Stokçuluk ve İhtikâr
Bu köşedeki ilk yazılarımdan birinin başlığı “homoekonomikus” idi.
Homoekonomikus sadece iktisat, ekonomi odaklı, kazanma hırsıyla dolu insan
anlamına geliyor.
Bu insan tipi, sanayi devriminin ürünü oluyor.
Sanayi devrimi beraberinde
kapitalizm, liberalizm, komünizm, feminizm, Nazizm, Darwinizm, ırkçılık gibi “doğa dinlerini” getirdi.

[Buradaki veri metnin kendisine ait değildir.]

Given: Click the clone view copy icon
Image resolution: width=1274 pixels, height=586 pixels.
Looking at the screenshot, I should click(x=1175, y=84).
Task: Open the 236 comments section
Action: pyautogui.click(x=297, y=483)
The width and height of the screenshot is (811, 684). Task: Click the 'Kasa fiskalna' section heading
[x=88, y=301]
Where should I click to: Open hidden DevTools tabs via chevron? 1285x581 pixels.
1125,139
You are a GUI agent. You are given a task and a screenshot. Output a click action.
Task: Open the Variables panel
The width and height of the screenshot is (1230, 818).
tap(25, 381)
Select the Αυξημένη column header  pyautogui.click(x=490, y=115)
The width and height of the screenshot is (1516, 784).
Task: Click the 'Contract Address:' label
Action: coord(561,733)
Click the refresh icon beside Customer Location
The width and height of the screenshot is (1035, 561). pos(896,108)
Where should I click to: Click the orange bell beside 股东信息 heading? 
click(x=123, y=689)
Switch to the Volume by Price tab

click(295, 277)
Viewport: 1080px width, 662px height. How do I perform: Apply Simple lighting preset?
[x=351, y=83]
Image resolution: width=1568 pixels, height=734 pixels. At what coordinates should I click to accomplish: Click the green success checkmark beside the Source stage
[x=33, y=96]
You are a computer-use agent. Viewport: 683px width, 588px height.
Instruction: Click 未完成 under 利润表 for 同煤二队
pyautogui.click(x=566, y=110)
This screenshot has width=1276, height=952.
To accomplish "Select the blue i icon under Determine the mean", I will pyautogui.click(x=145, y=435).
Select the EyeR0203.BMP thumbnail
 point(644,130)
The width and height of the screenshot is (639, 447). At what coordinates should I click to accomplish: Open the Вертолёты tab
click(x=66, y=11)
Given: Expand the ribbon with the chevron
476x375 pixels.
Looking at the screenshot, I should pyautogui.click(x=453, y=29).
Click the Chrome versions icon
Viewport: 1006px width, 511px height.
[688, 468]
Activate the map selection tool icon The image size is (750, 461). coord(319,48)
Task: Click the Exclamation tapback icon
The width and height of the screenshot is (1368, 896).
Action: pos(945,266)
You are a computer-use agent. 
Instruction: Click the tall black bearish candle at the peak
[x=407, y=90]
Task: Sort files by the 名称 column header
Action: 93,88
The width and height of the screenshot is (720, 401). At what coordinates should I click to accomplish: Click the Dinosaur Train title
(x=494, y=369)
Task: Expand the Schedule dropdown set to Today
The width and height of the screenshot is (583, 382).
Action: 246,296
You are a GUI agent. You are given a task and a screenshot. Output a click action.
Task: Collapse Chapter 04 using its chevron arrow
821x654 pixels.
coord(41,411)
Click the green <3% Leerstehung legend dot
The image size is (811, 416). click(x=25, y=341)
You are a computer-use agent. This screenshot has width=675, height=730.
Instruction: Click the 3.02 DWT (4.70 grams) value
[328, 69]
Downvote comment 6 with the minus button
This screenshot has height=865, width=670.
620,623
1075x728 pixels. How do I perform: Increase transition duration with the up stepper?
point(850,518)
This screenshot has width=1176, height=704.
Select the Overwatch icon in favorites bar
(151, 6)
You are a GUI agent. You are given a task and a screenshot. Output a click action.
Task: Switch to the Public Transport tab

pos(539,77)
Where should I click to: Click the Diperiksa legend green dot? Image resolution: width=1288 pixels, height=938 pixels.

Doğa dinlerinin mihverine giren
insanoğlu mavi gezegeni adeta plastik ve betondan bir AVM’ ye
dönüştürdü.
Aşırı beslenme ve obesite başlıca tıbbi
sorun haline geldi.
Doğa dinleri insanı özgürleştiğini iddia ederlerken,aslında onu yalnızlaştırdı.
Roma Saltanatının son zamanlarında,
zenginler arasında açgözlülük öyle bir hal almıştı ki, midelerinde yer açarak
tekrardan yiyip içebilmeleri için, “kusma
yerleri” inşa ettirmişlerdi.
Roma medeniyetine geri dönüldü.
Hep kazanmaya şartlanıldı, şefkat,
merhamet, vicdan, kanaat, empati, fedakârlık gibi hasletler kaybedildi.
Homoekonomikus, tüm hedef ve
düşüncelerini ekonomik çıkarlarına göre düzenler, hayat tekdüze üretmek ve
tüketmek ekseninde gider-gelir.
Homoekonomikus adeta üretim bandındaki
bir üründür.
Ülkemiz ciddi bir “homoekonomikus” laşma
buhranı yaşıyor.
Yerde yatan düşkünün yanından
umursamadan geçen, mazlûma yardımdan kaçınan, şiddete tanık olup başını çeviren,
komşuluk ilişkisi bilmeyen, hatta onları tanımayan, hep hırslı, hep daha
fazlasını isteyen, trafiği bile maraton ve düello sanan, “homoekonomikus” luktan boğulmak üzereyiz.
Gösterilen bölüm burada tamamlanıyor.